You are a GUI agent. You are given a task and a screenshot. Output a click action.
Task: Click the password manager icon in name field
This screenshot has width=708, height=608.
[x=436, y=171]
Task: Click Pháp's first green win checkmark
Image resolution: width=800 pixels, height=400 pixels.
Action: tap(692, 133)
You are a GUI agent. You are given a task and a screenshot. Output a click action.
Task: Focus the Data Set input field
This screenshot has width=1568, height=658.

++++++++++++++++++++

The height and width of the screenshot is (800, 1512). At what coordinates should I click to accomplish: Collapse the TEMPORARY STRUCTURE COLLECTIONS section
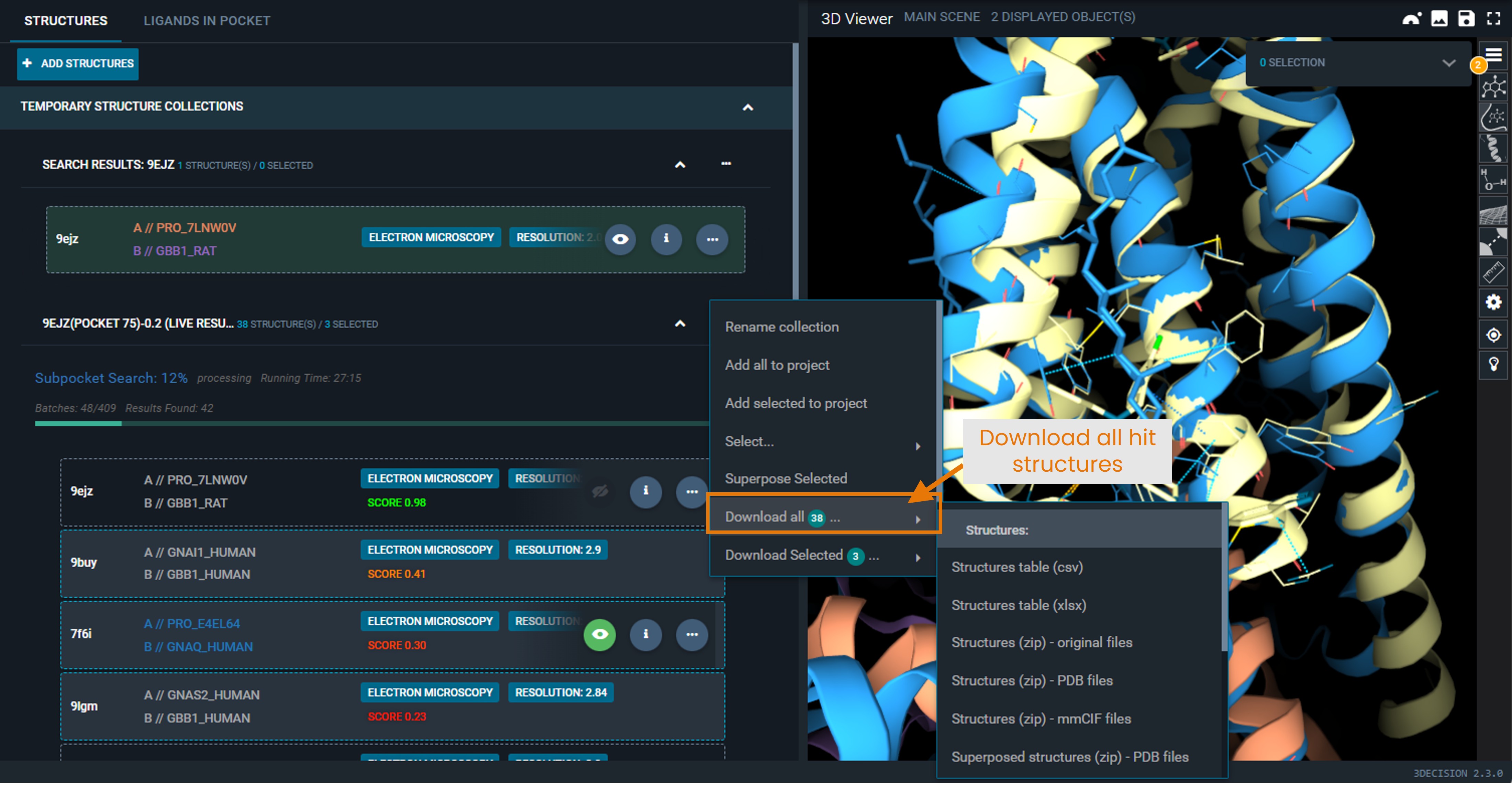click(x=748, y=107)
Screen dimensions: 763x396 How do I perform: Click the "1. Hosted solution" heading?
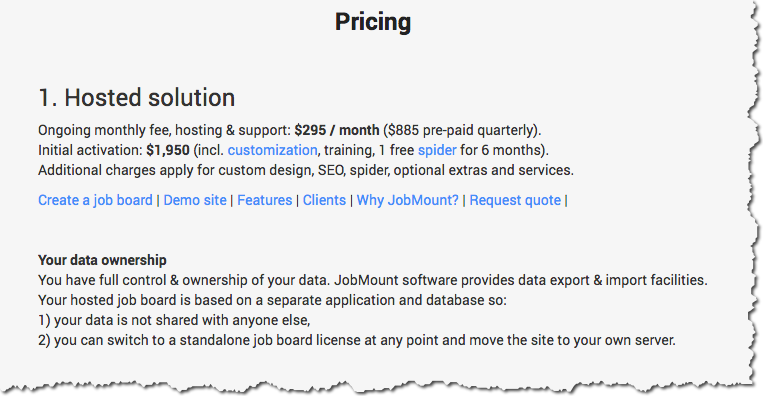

++++++++++++++++++++

[Goal of the exercise] Repeat the part of the rows that begins with the line containing "The height and" and ends with the line containing "Screen dimensions: 763x396", including both of those lines. Omit the pictures from your copy.

[Result for this exercise]
The height and width of the screenshot is (800, 1512). At what coordinates should I click to accomplish: Collapse the TEMPORARY STRUCTURE COLLECTIONS section
click(x=748, y=107)
Screen dimensions: 763x396 How do I perform: Click the "1. Hosted solution" heading?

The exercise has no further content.